Data extracted from a collection
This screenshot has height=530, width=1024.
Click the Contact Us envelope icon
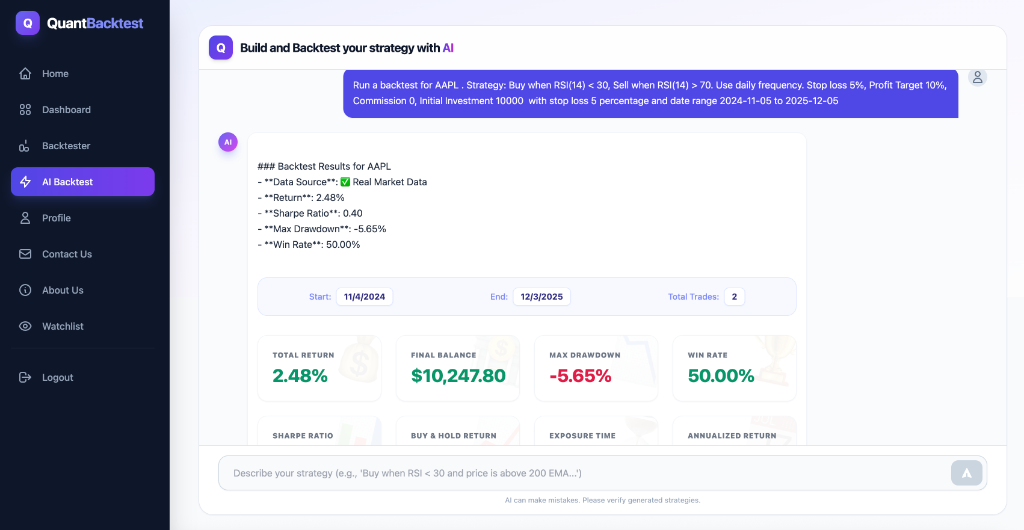pyautogui.click(x=25, y=254)
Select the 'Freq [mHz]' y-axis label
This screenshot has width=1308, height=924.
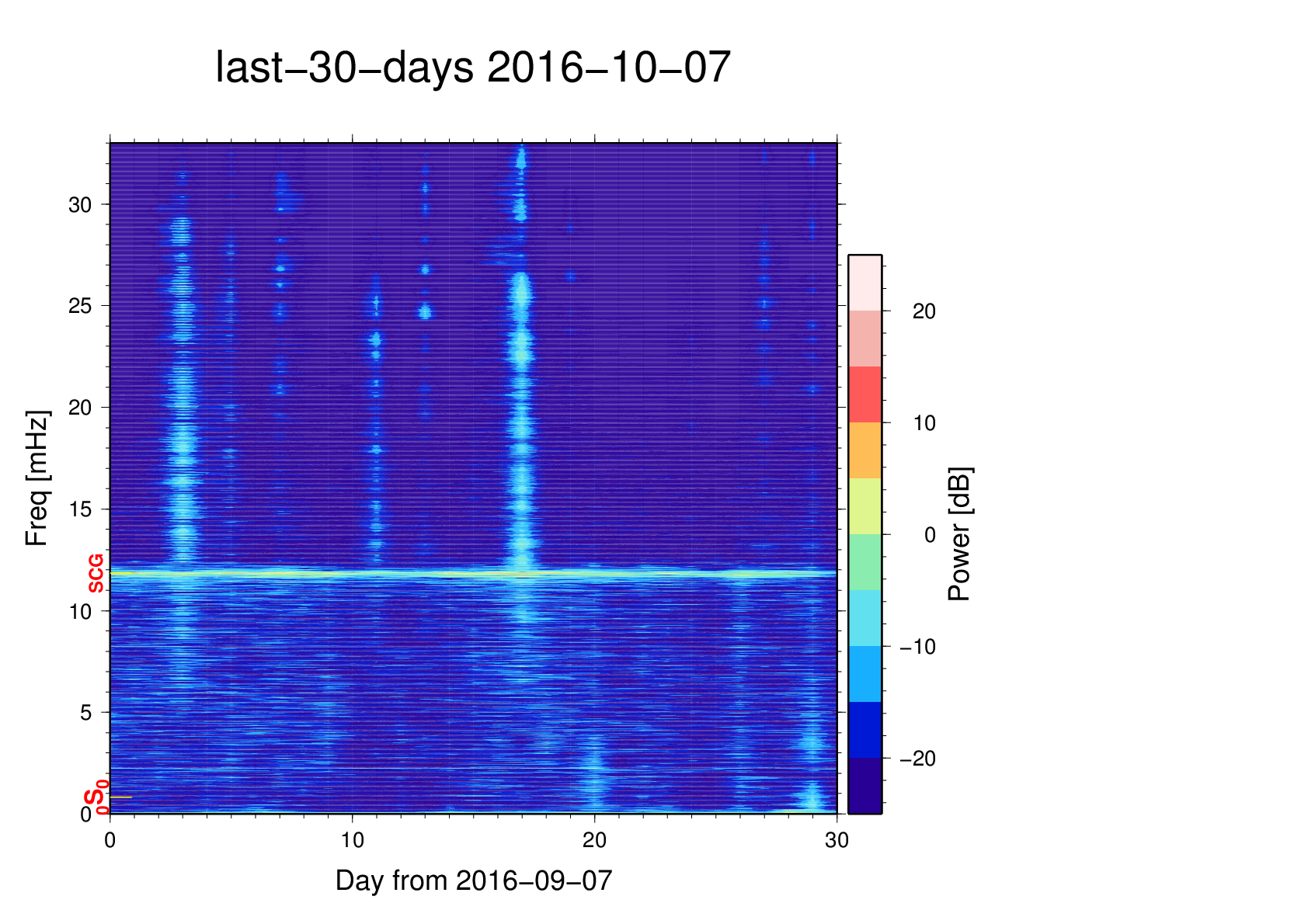pos(37,478)
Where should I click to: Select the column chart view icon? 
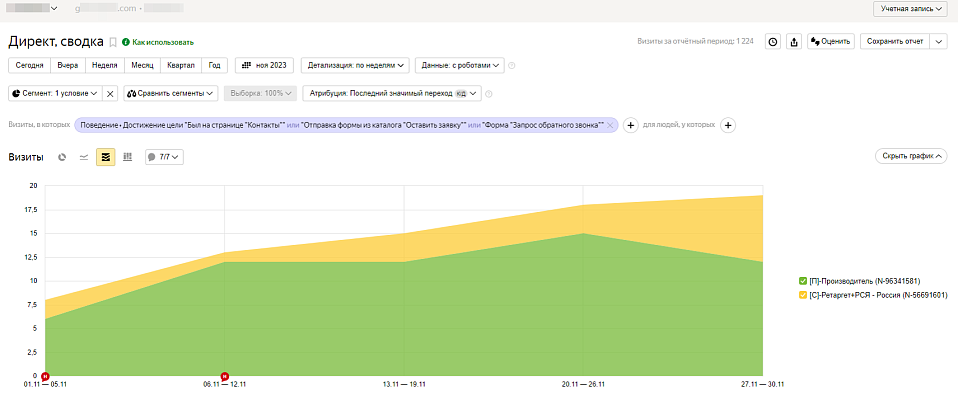pos(127,157)
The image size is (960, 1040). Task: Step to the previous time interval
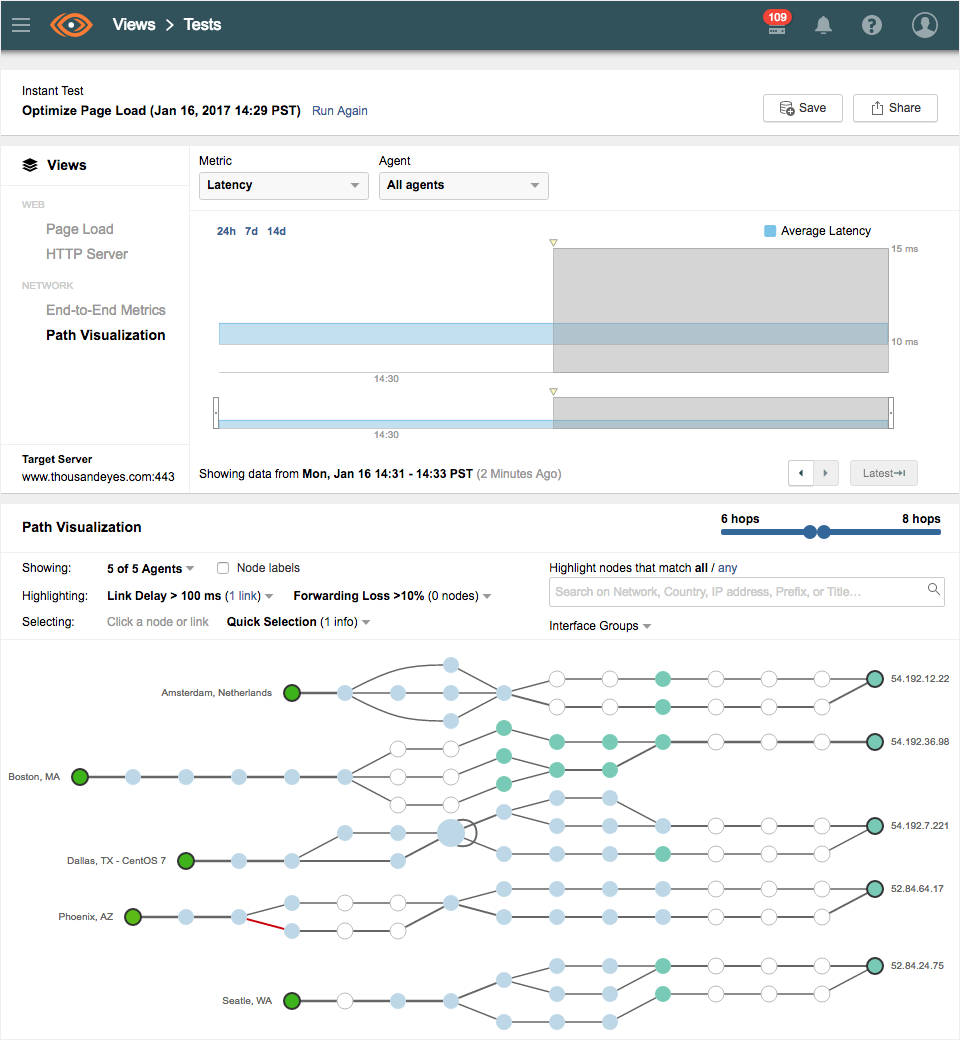click(x=801, y=473)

EXERCISE GOAL: Switch every "screenshot" in the records to "capture" and write them out again with nothing else changed, omitting the pictures.

OUTPUT FOR THIS EXERCISE:
This capture has height=530, width=1024.
Click the Contact Us envelope icon
pyautogui.click(x=25, y=254)
Select the 'Freq [mHz]' y-axis label
This capture has width=1308, height=924.
pos(37,478)
Where should I click to: Select the column chart view icon? 
pos(127,157)
The image size is (960, 1040). Task: Step to the previous time interval
click(x=801, y=473)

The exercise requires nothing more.